Answer. Even if you believe in the "weak form efficient market", i.e., stock prices reflect/discount all past information, this explanation would not make any sense. Since the announcement itself is not "inside information", one would have expected the news to have been already discounted in stock prices. Moreover, on January 29, 1996 the WSJ reported that "in the past several weeks, an increasing number of portfolio managers have started deploying resources more aggressively overseas, and individual investors have started to pour money back into international and global mutual funds."

2. "Technology stocks sat this rally out as investors gobbled up cyclicals instead. The normally lively Nasdaq composite was up a tame 0.78 to 1095.38."

Ans. You should also question why was the effect primarily on "cyclical stocks." Was there more money pumped into these stocks? Yet even more puzzling is the fact that technology stocks did not participate in the surge. Using the CNN argument, this would suggest that investors did not pour in money into technology stocks!
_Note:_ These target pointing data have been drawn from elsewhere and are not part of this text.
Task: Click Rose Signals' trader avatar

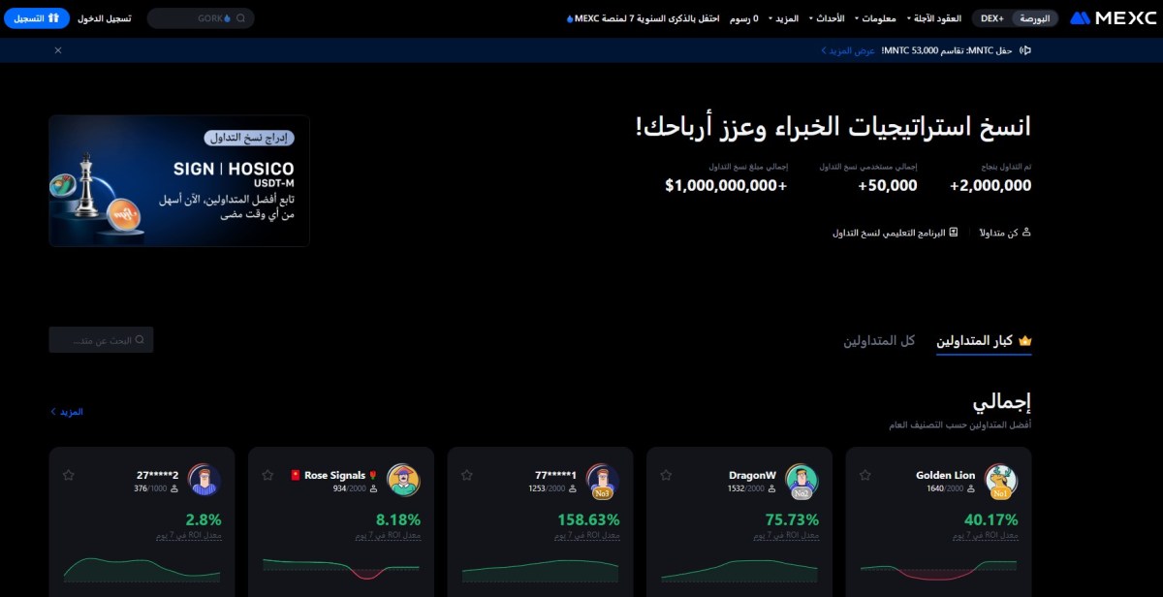Action: [x=403, y=480]
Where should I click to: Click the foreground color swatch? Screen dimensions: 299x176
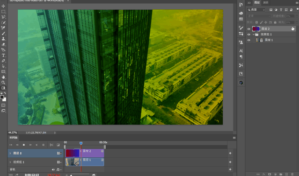coord(2,97)
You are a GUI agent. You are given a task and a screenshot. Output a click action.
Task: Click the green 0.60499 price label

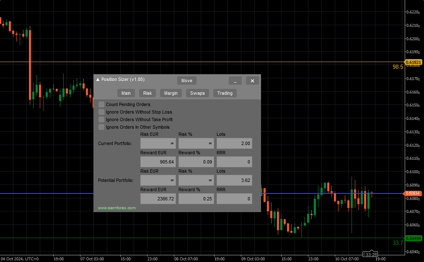coord(414,238)
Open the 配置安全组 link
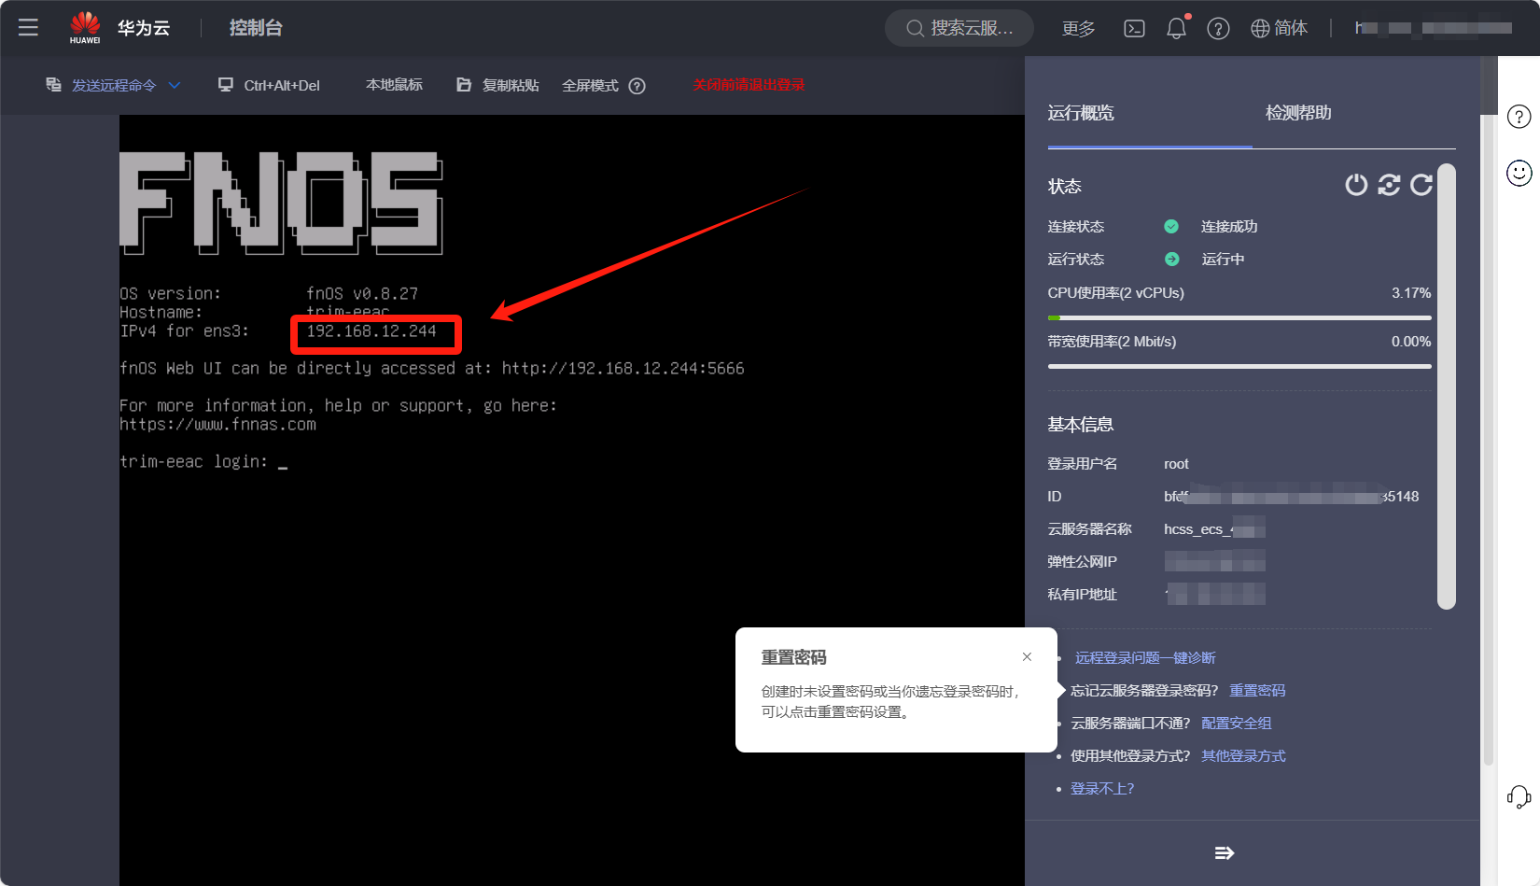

The Wall Street Journal, on the other hand, quoting different analysts, provided three alternative explanations for the record surge. One explanation had to do with an influx of cash from money managers who had believed that the market "was due for a correction." It still does not explain why suddenly these money managers changed their mind about the imminence of a correction! Here is an interesting second explanation quoting a trader: ’This type of bull market is tough to describe, but it’s kind of like there’s been this collective decision that the thing will just keep on going.’ Maybe this analyst is referring to the popular "herd mentality" phenomenon. The third explanation did have an economic rationale, attributing the upsurge to a lowering of expected inflation as reflected in falling gold prices.
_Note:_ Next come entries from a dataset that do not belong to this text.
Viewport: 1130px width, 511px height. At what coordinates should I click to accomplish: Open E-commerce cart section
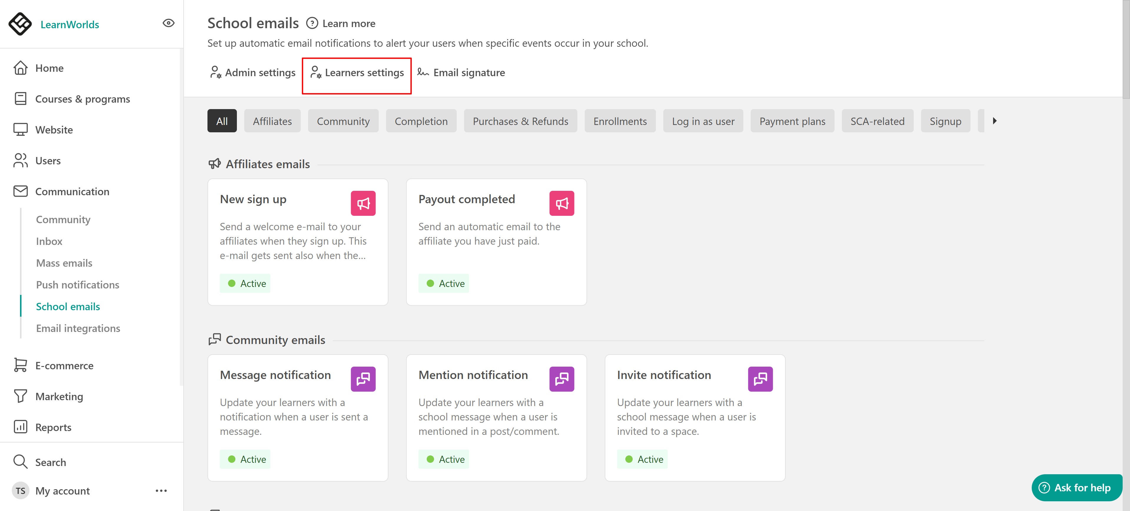64,365
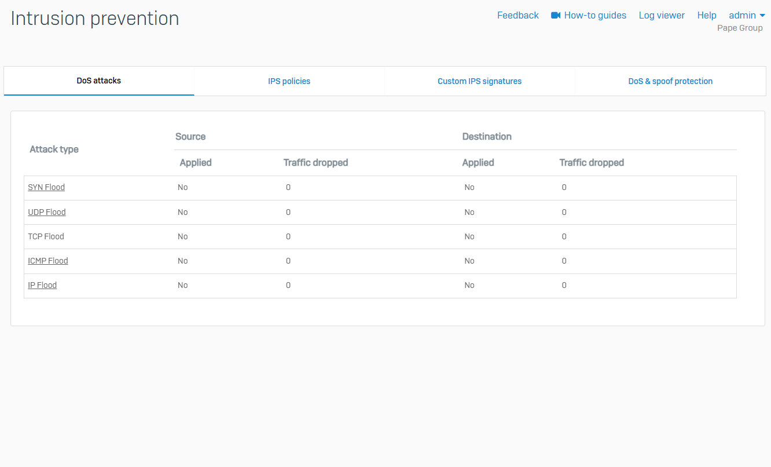The image size is (771, 467).
Task: Click the Source column group header
Action: pyautogui.click(x=190, y=137)

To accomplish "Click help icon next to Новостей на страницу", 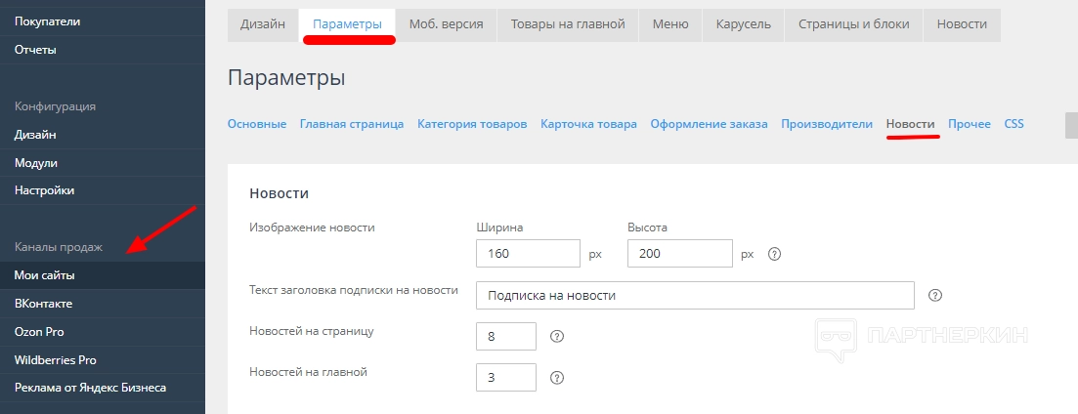I will click(x=558, y=336).
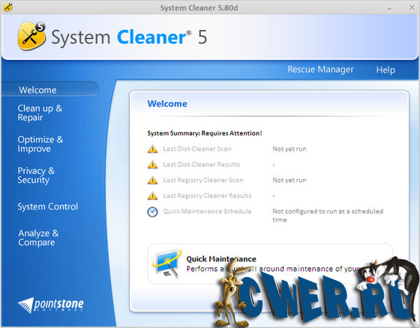Screen dimensions: 420x328
Task: Go to Clean up & Repair section
Action: pyautogui.click(x=40, y=112)
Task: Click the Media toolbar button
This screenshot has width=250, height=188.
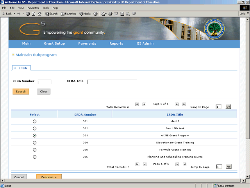Action: tap(85, 14)
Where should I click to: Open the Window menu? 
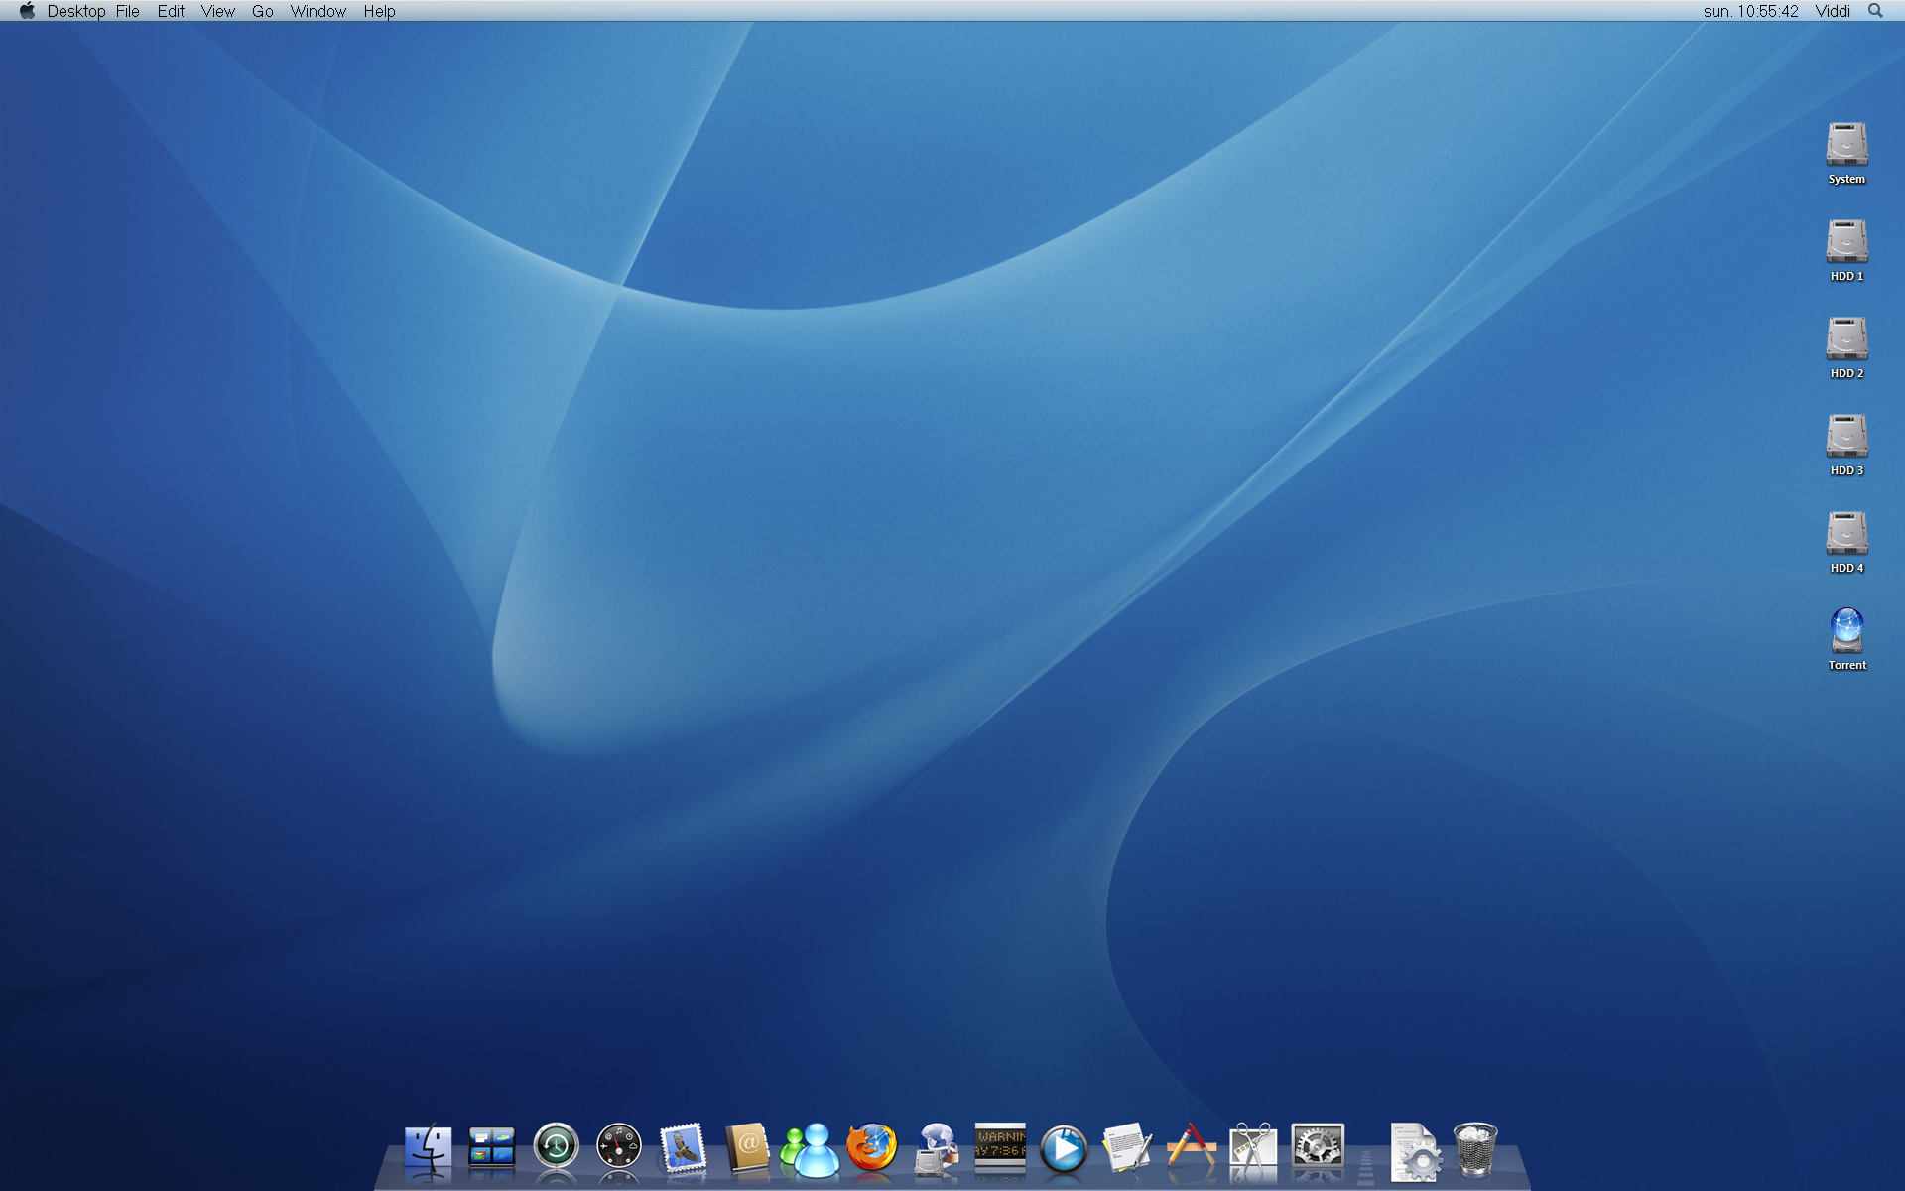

So which explanation is correct? Probably all contributed to some degree, but CNN’s heavy emphasis on money pouring into Wall Street is probably over exaggerated.

 

Relationship Between Gold and Stock Prices: A Closer Look

Q. So what influences gold prices?

Ans. The price of gold is heavily influenced by investors’ sentiments about future inflation. In general, worries about the erosion of real value (purchasing power) of financial assets drive a significant number of investors toward purchasing precious metals. Thus, an increase in demand for gold would cause an increase in its price. Using this explanation, we observe that gold prices did go down on the day in question. Thus, other things remaining equal, we can make the inference that the cause of the drop in gold prices must have been due to investors lowering their expectations about future inflation.

 

Q. What does gold price have to do with stock markets?

Ans. Lower expected inflation means that the cost of capital (cost of borrowing/financing) to a company is lower. A lower cost of capital, other things remaining the same, increases the value of cash flows, thus the market value of the company stock.